A covert surveillance operation authorised by a Northern Ireland police chief in a bid to unmask a journalistic source was unlawful, a tribunal has ruled.
The Investigatory Powers Tribunal quashed the decision made by former Police Service of Northern Ireland chief constable George Hamilton, to approve the Directed Surveillance Authorisation (DSA) in an investigation into the leaking of a confidential document that appeared in a documentary on a Troubles massacre.
The tribunal, chaired by Lord Justice Singh, also awarded damages of £4,000 (€4,800) each to documentary makers Barry McCaffrey and Trevor Birney, in a judgment issued on Tuesday.
The IPT had been examining allegations that the award-winning journalists were subject to unlawful covert surveillance by UK authorities.
The tribunal also looked at separate allegations that the PSNI and the Metropolitan Police in London unlawfully accessed Mr McCaffrey’s phone data in unrelated operations, in 2013 and 2012 respectively.
The two forces had already conceded that those 2012 and 2013 operations were unlawful.
The tribunal also quashed the two authorisations for those two phone data operations, but did not award any damages to Mr McCaffrey in those cases.

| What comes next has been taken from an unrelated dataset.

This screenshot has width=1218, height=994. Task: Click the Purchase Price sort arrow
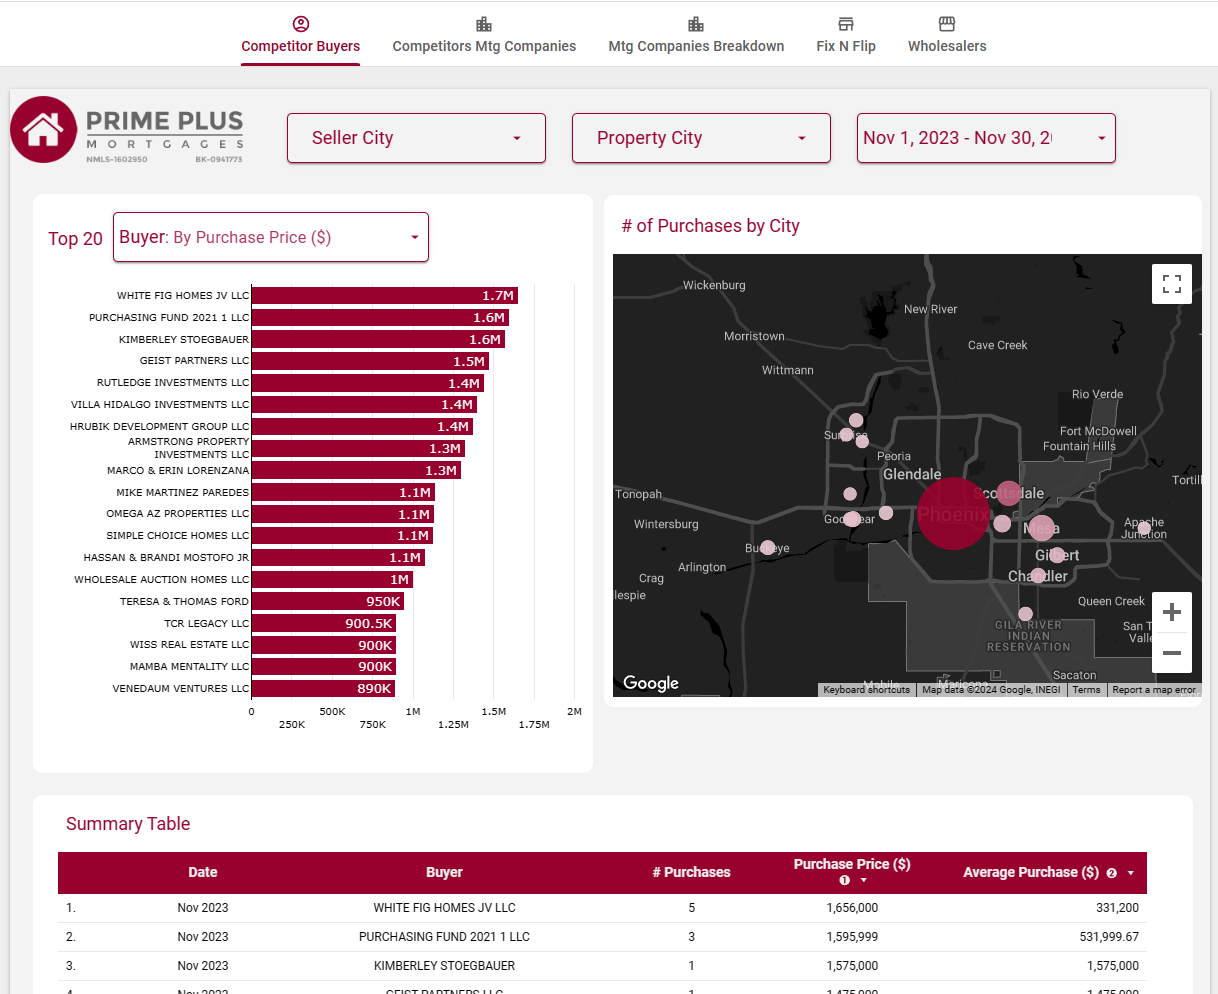(x=864, y=880)
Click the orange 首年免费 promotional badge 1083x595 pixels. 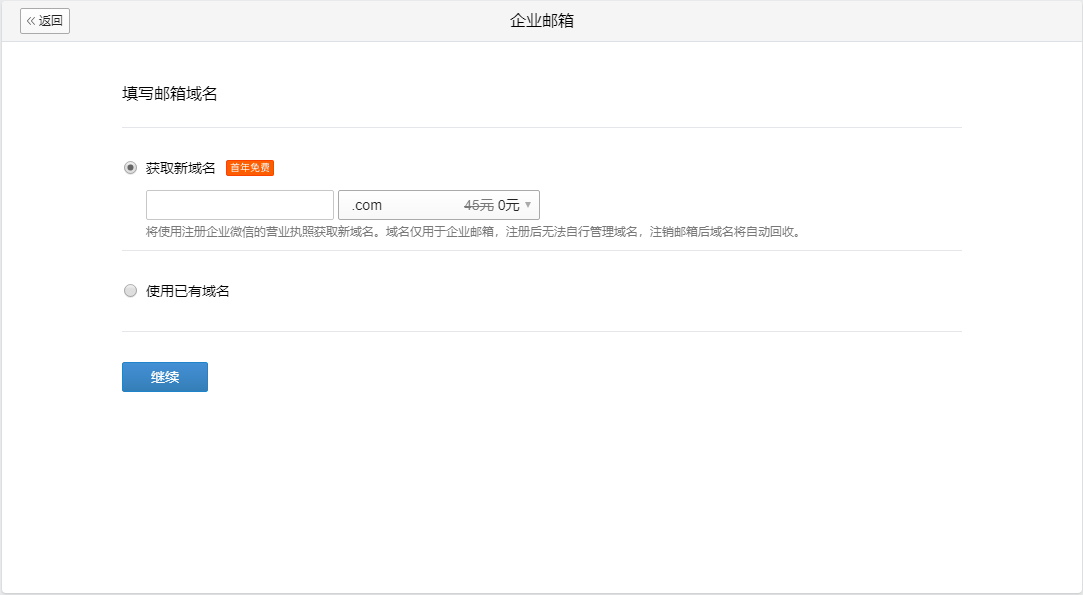point(248,168)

In 2018, Belfast-based Mr McCaffrey and Mr Birney were controversially arrested as part of a police investigation into the alleged leaking of a confidential document that appeared in a documentary they made on the 1994 loyalist paramilitary massacre in Loughinisland, Co Down.
The Police Service of Northern Ireland (PSNI), citing a conflict of interest, asked Durham Police to lead the investigation into the inclusion of the Police Ombudsman for Northern Ireland document in the No Stone Unturned film on the UVF pub shooting that claimed the lives of six men.
The PSNI later unreservedly apologised for the way the men had been treated and agreed to pay £875,000 (€1m) in damages to the journalists and the film company behind the documentary.
The settlement came after a court ruled that the warrants used by police to search the journalists’ homes and Fine Point Films had been “inappropriate”.
In 2019, Mr Birney and Mr McCaffrey lodged a complaint with the IPT asking it to establish whether there had been any unlawful surveillance of them.
In court proceedings earlier this year, the tribunal heard that a detective requested the DSA from Mr Hamilton in order to monitor whether the two reporters would reach out to their source in the week after their initial release from custody.
Mr Hamilton gave the green light for the covert surveillance of an individual whom officers suspected of being the source of the leaked document from the Police Ombudsman’s office.
In its judgment, the IPT said: “We will quash the DSA. We have determined that a declaration of its unlawfulness would not be sufficient to afford the claimants just satisfaction in respect of its incompatibility with the rights protected by Article 10 (of the European Convention of Human Rights).”
Reacting to the judgment, Mr Birney and Mr McCaffrey both called for a public inquiry into police surveillance of journalists.